(GIVEN RECORDS)

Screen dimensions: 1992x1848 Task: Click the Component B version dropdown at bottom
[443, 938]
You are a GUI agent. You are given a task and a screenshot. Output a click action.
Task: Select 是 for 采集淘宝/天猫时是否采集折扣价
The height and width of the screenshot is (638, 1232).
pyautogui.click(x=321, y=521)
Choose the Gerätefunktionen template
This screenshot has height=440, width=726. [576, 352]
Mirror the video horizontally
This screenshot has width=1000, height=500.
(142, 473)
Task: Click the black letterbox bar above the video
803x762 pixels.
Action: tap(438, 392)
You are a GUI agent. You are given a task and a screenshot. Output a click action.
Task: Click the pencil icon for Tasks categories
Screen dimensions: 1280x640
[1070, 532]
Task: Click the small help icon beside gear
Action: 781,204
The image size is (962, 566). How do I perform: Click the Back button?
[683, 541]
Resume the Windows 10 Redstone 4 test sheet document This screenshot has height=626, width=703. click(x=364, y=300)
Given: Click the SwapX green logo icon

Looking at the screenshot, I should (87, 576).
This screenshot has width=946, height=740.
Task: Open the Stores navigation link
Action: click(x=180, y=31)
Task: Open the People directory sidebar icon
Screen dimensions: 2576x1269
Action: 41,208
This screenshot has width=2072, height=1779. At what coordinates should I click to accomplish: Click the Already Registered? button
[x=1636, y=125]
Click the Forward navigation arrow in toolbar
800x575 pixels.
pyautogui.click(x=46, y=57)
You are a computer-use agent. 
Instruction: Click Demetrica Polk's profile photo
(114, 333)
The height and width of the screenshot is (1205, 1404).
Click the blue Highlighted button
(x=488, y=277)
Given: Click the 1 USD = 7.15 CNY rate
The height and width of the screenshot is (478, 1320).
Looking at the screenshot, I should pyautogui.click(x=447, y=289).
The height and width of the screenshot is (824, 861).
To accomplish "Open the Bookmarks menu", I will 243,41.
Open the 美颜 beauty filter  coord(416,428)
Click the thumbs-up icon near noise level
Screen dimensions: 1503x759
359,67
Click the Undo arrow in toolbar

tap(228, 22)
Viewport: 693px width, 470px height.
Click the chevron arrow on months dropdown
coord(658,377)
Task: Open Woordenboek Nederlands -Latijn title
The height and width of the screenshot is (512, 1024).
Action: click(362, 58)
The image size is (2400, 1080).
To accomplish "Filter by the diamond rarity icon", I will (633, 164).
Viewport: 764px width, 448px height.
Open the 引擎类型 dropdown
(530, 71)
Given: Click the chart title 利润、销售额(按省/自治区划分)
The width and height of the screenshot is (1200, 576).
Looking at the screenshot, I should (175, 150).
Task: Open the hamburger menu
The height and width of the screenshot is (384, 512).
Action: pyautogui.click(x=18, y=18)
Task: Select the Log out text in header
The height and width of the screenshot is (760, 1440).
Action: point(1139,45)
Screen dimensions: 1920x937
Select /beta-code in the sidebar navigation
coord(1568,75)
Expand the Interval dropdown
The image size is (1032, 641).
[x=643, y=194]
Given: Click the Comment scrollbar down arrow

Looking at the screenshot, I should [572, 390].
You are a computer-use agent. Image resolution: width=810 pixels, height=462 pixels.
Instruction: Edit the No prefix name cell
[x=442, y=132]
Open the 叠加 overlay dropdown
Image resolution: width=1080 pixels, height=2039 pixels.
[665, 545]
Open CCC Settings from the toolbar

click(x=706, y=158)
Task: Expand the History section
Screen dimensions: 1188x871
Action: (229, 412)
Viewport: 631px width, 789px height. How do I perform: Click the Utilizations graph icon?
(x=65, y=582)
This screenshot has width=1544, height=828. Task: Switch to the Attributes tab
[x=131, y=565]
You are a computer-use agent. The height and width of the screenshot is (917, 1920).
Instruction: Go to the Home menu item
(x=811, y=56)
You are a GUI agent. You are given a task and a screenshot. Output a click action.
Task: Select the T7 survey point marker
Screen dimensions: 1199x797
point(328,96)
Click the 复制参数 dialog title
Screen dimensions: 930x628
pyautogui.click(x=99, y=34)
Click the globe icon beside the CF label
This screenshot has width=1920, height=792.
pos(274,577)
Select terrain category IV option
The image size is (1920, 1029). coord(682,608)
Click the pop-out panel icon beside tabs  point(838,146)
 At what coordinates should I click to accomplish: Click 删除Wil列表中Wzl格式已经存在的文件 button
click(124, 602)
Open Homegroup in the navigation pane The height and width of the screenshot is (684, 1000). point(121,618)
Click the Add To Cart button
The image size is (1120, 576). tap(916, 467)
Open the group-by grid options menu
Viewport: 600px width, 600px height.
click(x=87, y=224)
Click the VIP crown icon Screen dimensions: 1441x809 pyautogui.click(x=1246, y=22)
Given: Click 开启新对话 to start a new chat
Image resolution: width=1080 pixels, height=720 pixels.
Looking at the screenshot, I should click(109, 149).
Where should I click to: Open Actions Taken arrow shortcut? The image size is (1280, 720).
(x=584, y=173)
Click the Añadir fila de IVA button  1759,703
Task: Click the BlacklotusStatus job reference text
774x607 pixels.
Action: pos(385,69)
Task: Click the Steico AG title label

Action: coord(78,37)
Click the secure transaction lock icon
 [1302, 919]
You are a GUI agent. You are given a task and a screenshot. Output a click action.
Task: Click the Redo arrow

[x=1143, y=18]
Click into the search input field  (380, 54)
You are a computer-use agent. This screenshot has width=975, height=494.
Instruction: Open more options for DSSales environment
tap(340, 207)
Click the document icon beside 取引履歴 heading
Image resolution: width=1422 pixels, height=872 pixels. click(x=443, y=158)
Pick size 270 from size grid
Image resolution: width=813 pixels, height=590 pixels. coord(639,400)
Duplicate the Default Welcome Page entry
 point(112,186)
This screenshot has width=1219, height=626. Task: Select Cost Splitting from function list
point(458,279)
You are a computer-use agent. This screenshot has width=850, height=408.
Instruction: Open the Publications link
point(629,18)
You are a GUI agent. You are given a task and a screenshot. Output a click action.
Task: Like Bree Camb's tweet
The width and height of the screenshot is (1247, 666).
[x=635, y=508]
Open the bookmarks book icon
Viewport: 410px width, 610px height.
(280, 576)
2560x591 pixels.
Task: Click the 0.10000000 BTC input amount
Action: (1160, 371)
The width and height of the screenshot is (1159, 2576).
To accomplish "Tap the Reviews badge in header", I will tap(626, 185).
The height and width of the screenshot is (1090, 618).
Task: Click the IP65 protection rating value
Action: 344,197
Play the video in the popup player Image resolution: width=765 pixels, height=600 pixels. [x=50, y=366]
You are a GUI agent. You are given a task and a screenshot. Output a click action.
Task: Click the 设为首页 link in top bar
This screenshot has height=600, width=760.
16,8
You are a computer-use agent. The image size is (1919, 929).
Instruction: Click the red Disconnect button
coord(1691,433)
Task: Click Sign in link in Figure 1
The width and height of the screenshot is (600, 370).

(End GIVEN RECORDS)

◆ **DESCRIPTION OF THE TASK**: What lines in the data include the string "Expand"? Copy each one.

◆ **SOLUTION**:
Expand the Interval dropdown
Task: Expand the History section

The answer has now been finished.